Résultat ? Nous sommes devenus des spectateurs, pas des acteurs. Aucune révolte majeure ne secoue le pays (quand elle n'est pas écrasée par des violences inouïes et illégales, comme durant l'épisode des gilets jaunes). Pourquoi ? Parce que, comme l’explique le philosophe Bernard Stiegler, « le capitalisme cognitif a réussi à transformer la colère en résignation, et la résignation en consommation » (Stiegler, Dans la disruption, 2016). Le peuple, endormi par le spectacle et paralysé par la peur de la violence, ne conteste plus. Il « like » et passe à autre chose.
3. L’urgence écologique : le révélateur de notre servitude volontaire
L’oligarchie qui nous gouverne a une obsession : maintenir son pouvoir et ses privilèges. Pour cela, elle a besoin que nous continuions à croire au mythe de la croissance infinie, que nous acceptions les inégalités comme une fatalité, et que nous détournions le regard des catastrophes écologiques qui s’annoncent. Comme le souligne Hervé Kempf, « la question écologique est toujours minorée, car elle remet en cause le dogme de la croissance et, avec lui, les fondements du système oligarchique ».Pourtant, les chiffres sont là : la part du patrimoine national détenue par les 1 % des Français les plus riches est passée de 16 % en 1984 à 24 % en 2022. De plus, ils émettent autant de CO2 que les 50 % les plus pauvres.
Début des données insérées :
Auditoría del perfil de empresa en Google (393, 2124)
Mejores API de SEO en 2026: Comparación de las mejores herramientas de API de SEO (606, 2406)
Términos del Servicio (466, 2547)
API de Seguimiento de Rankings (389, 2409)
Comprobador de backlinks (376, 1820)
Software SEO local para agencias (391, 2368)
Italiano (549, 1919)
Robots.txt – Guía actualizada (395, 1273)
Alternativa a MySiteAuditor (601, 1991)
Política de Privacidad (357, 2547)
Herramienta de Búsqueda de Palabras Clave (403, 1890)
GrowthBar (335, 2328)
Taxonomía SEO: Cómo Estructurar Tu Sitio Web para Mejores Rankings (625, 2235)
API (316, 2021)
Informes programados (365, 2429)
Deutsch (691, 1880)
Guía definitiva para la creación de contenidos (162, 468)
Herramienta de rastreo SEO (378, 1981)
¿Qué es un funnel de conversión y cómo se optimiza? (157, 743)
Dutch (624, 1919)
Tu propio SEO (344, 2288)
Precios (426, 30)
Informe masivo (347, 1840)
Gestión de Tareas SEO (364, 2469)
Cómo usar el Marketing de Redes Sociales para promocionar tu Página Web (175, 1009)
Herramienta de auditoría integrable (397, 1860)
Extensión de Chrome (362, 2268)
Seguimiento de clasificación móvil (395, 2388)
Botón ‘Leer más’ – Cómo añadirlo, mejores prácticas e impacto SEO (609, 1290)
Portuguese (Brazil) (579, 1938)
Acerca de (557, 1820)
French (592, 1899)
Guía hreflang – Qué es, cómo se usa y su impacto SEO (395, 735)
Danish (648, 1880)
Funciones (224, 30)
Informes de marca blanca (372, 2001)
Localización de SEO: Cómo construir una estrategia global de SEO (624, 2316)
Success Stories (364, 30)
Les multinationales dépensent des milliards en lobbying pour bloquer toute régulation écologique (voir ce qui s'est passé récemment pour la loi européenne Omnibus1) . En France, "les subventions aux énergies fossiles en France pèsent encore 13 milliards d'euros" souligne Jean-François Soussana, le président du HCC. Et nos dirigeants, plutôt que d’affronter ces réalités, préfèrent nous parler de « transition verte » ou de « croissance durable » — des oxymores creux qui permettent surtout de ne rien changer.
La Constitution de 1958, dans son préambule, proclame l’attachement de la France aux « principes de la souveraineté nationale » et aux « droits de l’homme ». Elle intègre même, depuis 2004, la Charte de l’environnement. Mais à quoi servent ces beaux principes si le peuple, souverain en théorie, reste endormi en pratique ? Si nous laissons une poignée d’individus décider de notre avenir commun, au mépris des urgences sociales et écologiques ?
Conclusion : et si nous redevenions révolutionnaires ?
La Révolution française nous a légué un idéal : celui d’une République où le peuple est souverain, où les privilèges sont abolis, où la justice sociale et l’intérêt général priment sur les intérêts particuliers. Pourtant, nous avons laissé cet idéal se corrompre. Nous avons accepté une République monarchique, un peuple spectateur, une oligarchie toute-puissante.L’Europe, née des cendres de la Seconde Guerre mondiale, devait être un rempart contre les nationalismes et les inégalités. Pourtant, elle est devenue l’instrument de l’oligarchie. Les traités européens, comme le TSCG (Traité sur la stabilité, la coordination et la gouvernance), ont imposé une austérité brutale, creusant les écarts sociaux. La Banque centrale européenne, indépendante des peuples, sert d’abord les marchés financiers. Résultat : les injustices s’accumulent, et l’Europe se conteste elle-même, comme en témoignent la montée des extrêmes et le Brexit.
La France, berceau des droits de l’homme, doit retrouver son âme républicaine. Cela passe par une refonte de nos institutions, une fiscalité redistributive, une transition écologique radicale et une justice sociale inamovible. « Un peuple qui ne se gouverne pas lui-même est un peuple asservi », rappelait Jean Jaurès. À nous de choisir : rester les sujets d’une monarchie déguisée, ou redevenir les citoyens souverains de 1789.
La question n’est pas de savoir si nous allons nous réveiller. Mais quand. Et comment redevenir acteurs de notre histoire.